Just an update: jetty 7 has a lot of improvements handling closed connections. If you have mobile clients that drop connections, it's likely that you hit this bug. Updating to jetty 7.5.2(or the to-be-released 7.5.3) can help.
Related: JETTY-1441
Commits that may helped to fix this:
@7.5.2
https://github.com/eclipse/jetty.project/commit/633f3b15886664e116478145a3e0139fc8f89847
https://github.com/eclipse/jetty.project/commit/d0a2557527ed7d660ee22f10741ec8d245008ede
@7.5.3
https://github.com/eclipse/jetty.project/commit/ea56eaff005e6b14c3f3464adf95e1e13742df68
https://github.com/eclipse/jetty.project/commit/06f4ada935de096869177cfd60e62a667a14f321
https://github.com/eclipse/jetty.project/commit/3476887f8a1e2281d9ec7ea85a0d3f4dd5017cc8
So, if you hit this bug, try updating to 7.5.3 and it will (probably) be solved.
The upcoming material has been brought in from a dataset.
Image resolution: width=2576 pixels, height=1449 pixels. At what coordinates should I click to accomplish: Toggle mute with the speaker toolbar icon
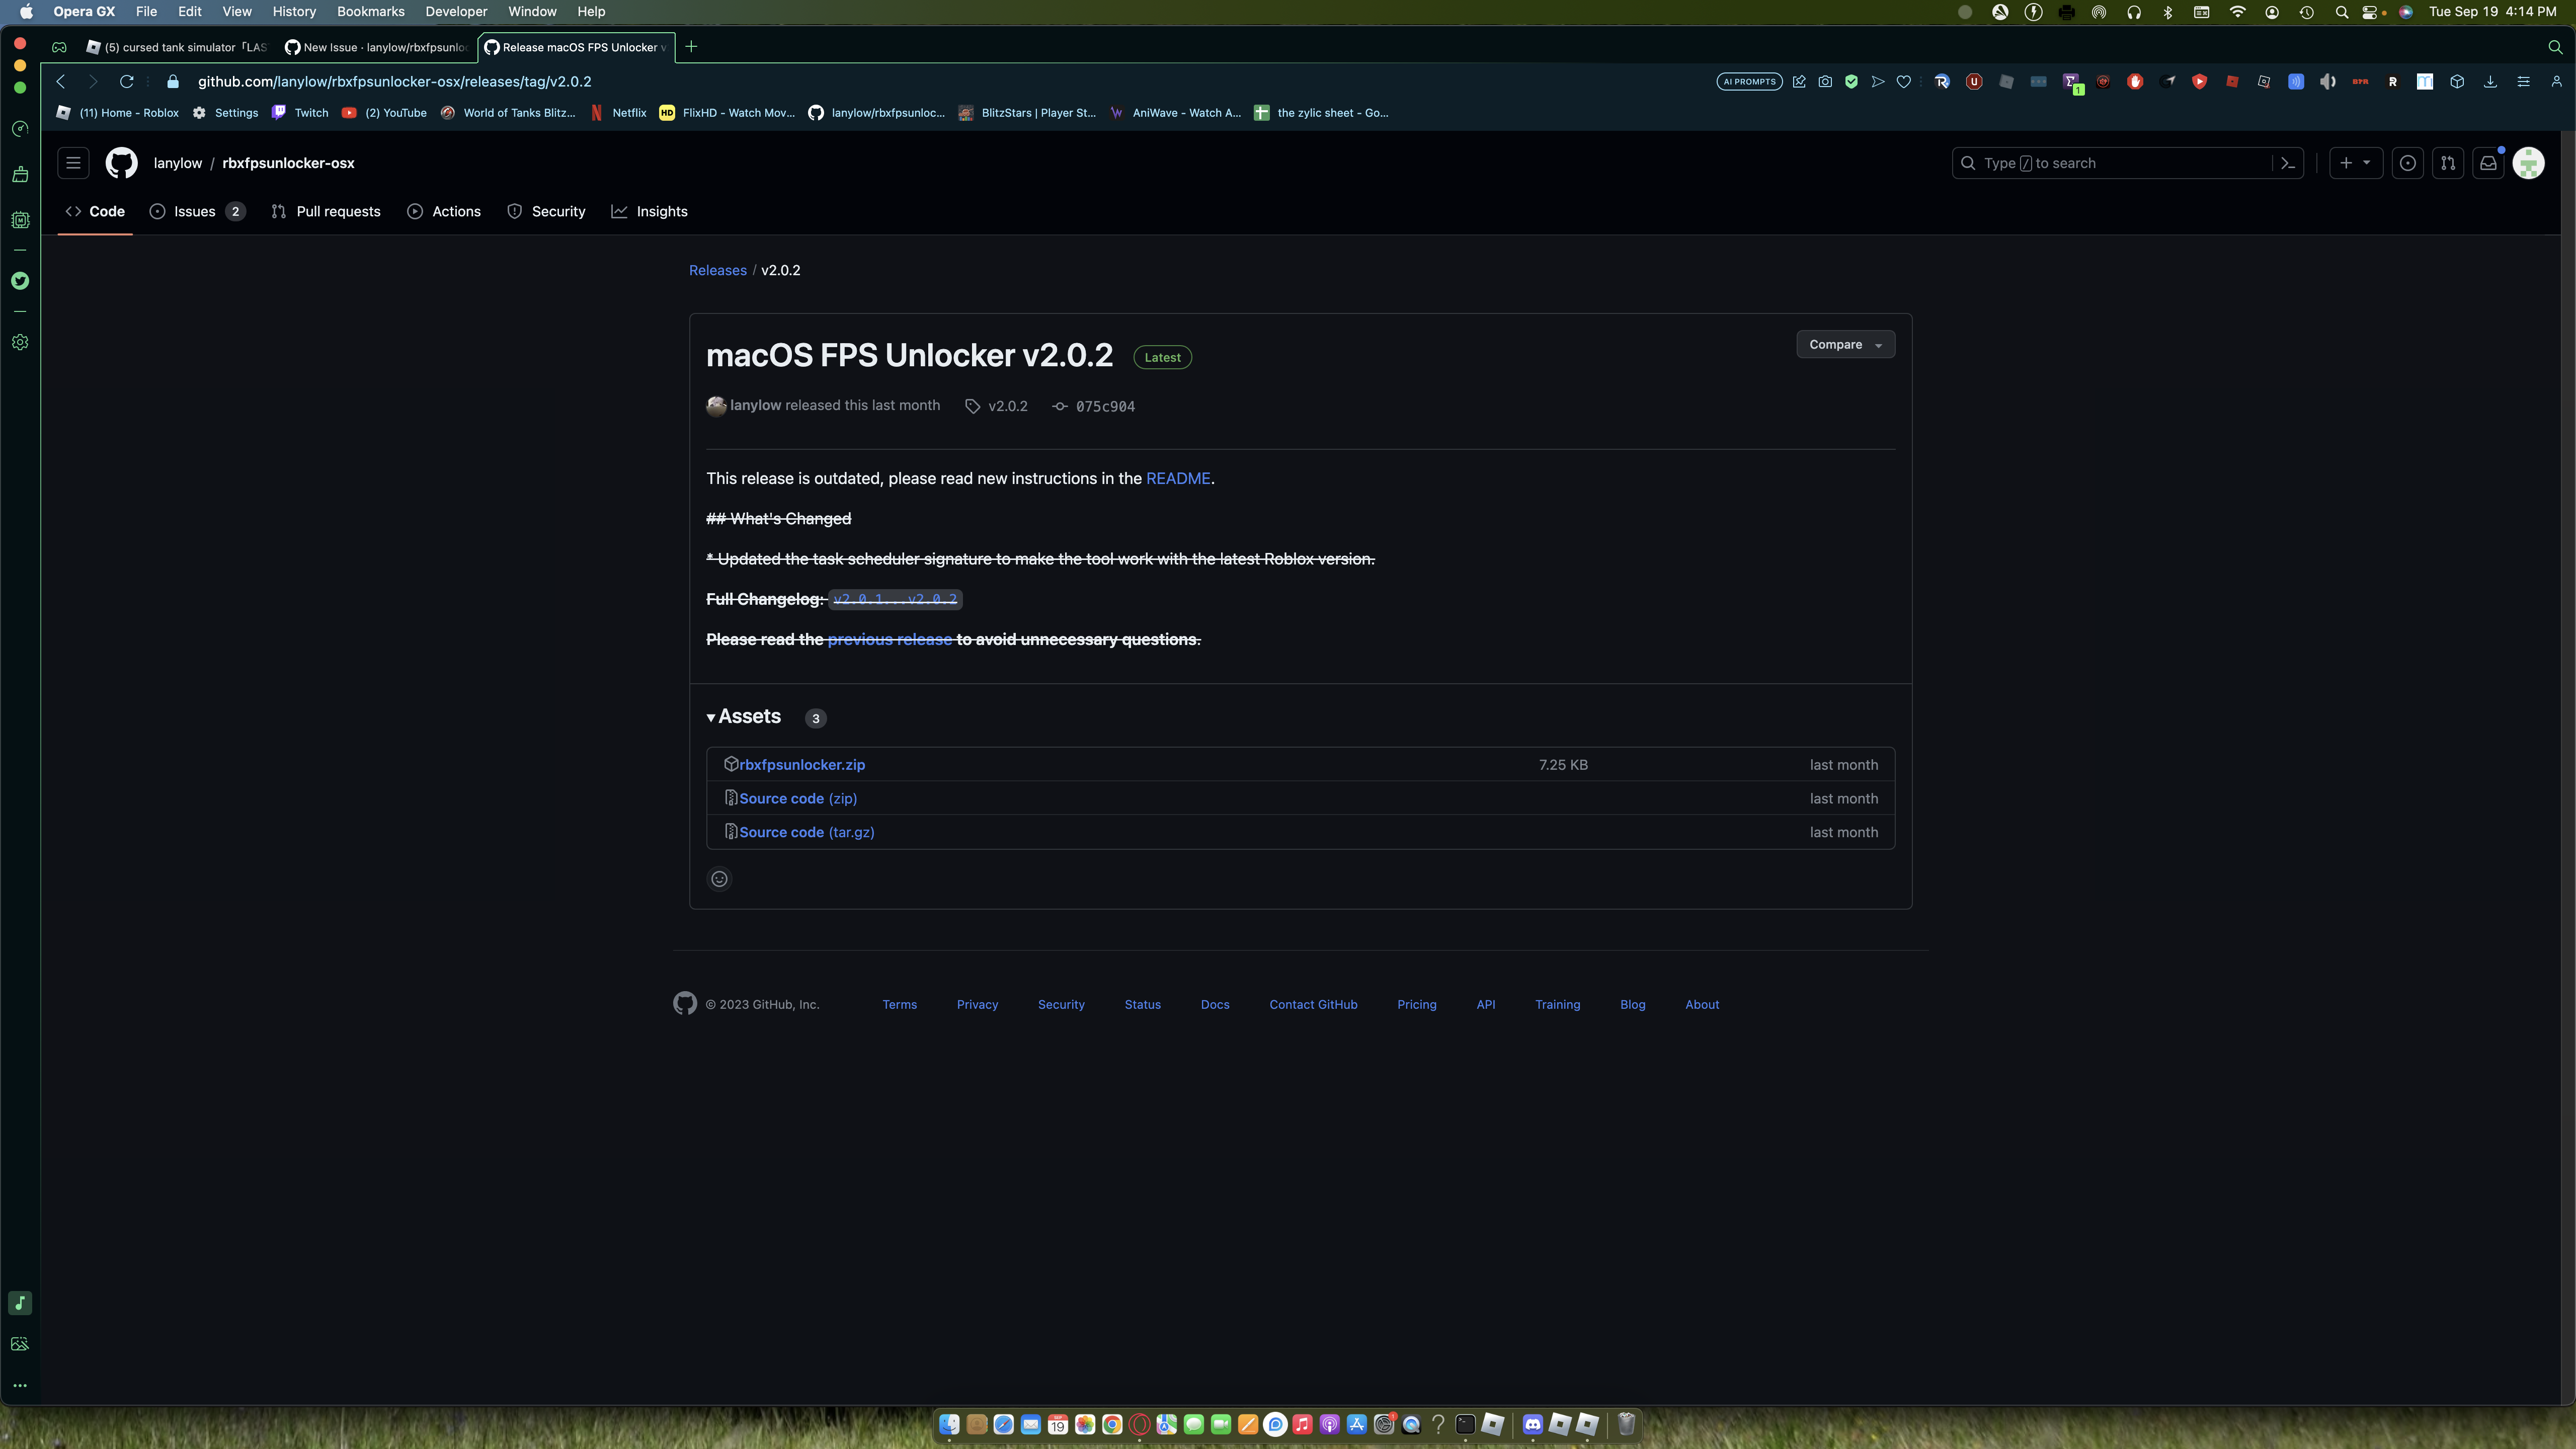[2327, 81]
The jetty select manager does have handling for JVM bugs that cause 100%.
You can see this at http://jetty.mortbay.org/jetty/jetty-7/xref/org/mortbay/io/nio/SelectorManager.html#408
and it was put in place for http://bugs.sun.com/bugdatabase/view_bug.do?bug_id=6403933
This code attempts to detect a select that returns quickly with no keys selected, and if so it
cancels all keys with 0 interestedops.
Perhaps for this bug, we should cancel and remake all keys? perhaps trash the selector and
start again?
Anyway, I just tried to reproduce on my system for 10 minutes and have not been able to.
I'll keep trying, but it would be really good if you are able to reproduce easily if you could
compile Jetty with a println in that loop detection to see if it is being triggered.
Unfortunately we are too deep into the 6.1.15 cycle to hold the release for this.